- Task prompt -
From the line containing "Click 年収 label in the sales manager card" through the last line of the entries below, repeat each line word for word and leave out the rest.

- Stored data entries -
___

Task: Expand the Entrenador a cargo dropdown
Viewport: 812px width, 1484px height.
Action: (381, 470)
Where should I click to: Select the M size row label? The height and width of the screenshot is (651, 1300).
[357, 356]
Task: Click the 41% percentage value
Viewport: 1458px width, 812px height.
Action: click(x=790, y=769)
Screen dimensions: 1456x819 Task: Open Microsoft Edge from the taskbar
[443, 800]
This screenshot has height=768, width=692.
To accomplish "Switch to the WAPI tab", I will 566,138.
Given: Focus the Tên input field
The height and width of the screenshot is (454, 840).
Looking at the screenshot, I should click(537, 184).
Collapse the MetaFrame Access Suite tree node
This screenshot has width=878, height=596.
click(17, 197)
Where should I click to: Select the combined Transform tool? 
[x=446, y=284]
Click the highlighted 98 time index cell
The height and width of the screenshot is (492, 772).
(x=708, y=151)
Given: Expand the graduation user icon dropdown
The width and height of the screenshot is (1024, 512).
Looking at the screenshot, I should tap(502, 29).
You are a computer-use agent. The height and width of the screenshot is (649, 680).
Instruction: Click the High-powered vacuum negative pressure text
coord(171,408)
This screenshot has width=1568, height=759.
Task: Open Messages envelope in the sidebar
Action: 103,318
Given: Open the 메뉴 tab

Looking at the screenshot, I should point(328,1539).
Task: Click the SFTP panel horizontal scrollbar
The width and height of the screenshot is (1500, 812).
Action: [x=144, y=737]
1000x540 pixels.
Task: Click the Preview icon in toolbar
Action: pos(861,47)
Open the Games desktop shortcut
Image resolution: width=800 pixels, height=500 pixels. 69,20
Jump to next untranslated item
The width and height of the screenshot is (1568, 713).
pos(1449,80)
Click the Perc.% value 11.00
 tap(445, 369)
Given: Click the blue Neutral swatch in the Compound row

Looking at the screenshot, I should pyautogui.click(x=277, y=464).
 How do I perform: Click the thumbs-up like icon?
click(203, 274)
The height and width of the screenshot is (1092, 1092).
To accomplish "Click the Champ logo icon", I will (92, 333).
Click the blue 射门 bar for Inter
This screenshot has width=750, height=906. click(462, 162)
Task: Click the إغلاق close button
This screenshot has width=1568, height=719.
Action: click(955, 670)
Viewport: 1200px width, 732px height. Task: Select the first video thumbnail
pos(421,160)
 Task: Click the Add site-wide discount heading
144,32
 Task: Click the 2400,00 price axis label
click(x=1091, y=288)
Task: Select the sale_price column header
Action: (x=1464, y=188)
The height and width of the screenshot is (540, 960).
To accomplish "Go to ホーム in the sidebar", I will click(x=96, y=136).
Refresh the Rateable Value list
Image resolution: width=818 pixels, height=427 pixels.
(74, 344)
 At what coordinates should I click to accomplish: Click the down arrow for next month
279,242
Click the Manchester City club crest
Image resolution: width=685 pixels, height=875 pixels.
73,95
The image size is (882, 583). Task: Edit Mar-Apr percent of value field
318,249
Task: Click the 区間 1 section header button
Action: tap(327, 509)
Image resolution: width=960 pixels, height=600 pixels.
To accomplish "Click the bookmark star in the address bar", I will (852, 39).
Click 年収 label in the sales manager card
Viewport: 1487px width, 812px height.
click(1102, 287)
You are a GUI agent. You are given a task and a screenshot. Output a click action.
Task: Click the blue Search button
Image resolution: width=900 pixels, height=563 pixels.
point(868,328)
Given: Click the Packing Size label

___

- Exercise response -
Click 年収 label in the sales manager card
Viewport: 1487px width, 812px height.
click(1102, 287)
You are a GUI agent. You are given a task and a screenshot. Output a click action.
Task: Click the blue Search button
Image resolution: width=900 pixels, height=563 pixels.
point(868,328)
Given: Click the Packing Size label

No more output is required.